Tiempo y vida

Pedro Jesús Fernández presenta su relato 'Tiempo y vida'

Hablamos del mañana con el mismo sentido de propiedad que lo hacemos del ayer. En ambos casos estamos equivocados. Lo pasado ya no existe y lo venidero está por alcanzar. Estas mismas palabras justo en este instante en el que son escritas o pronunciadas pertenecen al pasado. Podrás repetirlas y sucederá igual. El tiempo es efímero, desaparece a cada momento en que es vivido. No nos damos cuenta de ello. Si lo hacemos es en circunstancias excepcionales, aquellas en el que nos roza el vértigo de la verdad más absoluta e infalible de la vida: la muerte. Es entonces cuando echamos mano del inconsciente con el propósito de crear un escudo protector que satisfaga la creencia de que el desenlace final está lejano, a años vista, como si los años se encontraran compuestos de interminables meses, de prolongadas semanas o larguísimos días que duran exactamente 24 horas, ni más ni menos.

Desprovistos, no por ignorancia sino por mera complicidad con nuestro superlativo ego existencialista, desprovistos —decía— de esa asunción de la brevedad del ciclo vital al que estamos abocados, tenemos el atrevimiento de posponer con desahogados aplazamientos un abrazo, una sonrisa o un te quiero a cambio de no perder el autobús, guardar un archivo o diligenciar un trámite. El control de nuestra propia naturaleza es una quimera. Tenerlo claro no debe ser motivo de desazón. Muy al contrario. La vulnerabilidad del ser humano es la garantía de que vivimos, de que somos parte activa del entramado de la vida.

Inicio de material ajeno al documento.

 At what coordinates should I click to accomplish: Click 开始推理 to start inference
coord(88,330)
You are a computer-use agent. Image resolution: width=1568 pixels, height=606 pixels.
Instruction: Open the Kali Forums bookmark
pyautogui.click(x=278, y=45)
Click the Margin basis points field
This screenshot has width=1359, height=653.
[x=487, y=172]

Deberíamos proponernos conceder más valor a cada gesto a cada paso que damos. A sentirlo como único e irrepetible. Abrir los ojos cada mañana es un regalo que no valoramos como tal por rutinario y no excepcional. Sentir que respiramos, palpar los latidos del corazón son sucesos maravillosas a los que no prestamos atención. Ávidos de cumplimentar tareas en ajustados horarios, cubrimos objetivos revalorizando el sentido materialista de cada acción que llevamos a cabo. Hemos acabado por hacer que lo tangible nos domine. Que nos preocupe lo que tenemos más allá de lo que sentimos. Que establezcamos la primacía de estar conectados a un teléfono o una tablet por encima de dar un paseo, observar un paisaje o recrearnos con los colores y aromas de una flor. Estas últimas opciones vitales son, por supuesto, compatibles con las primeras. Sin embargo, las hemos relegado de tal forma que se quedan postergadas, conformando una entusiasta declaración de principios tremendamente falsa. Si la mayoría estamos conformes y satisfechos de que así sea es señal de que nos hemos anclado a la fascinación por un mundo al que contribuimos con más fuerza bruta que alma en el pecho.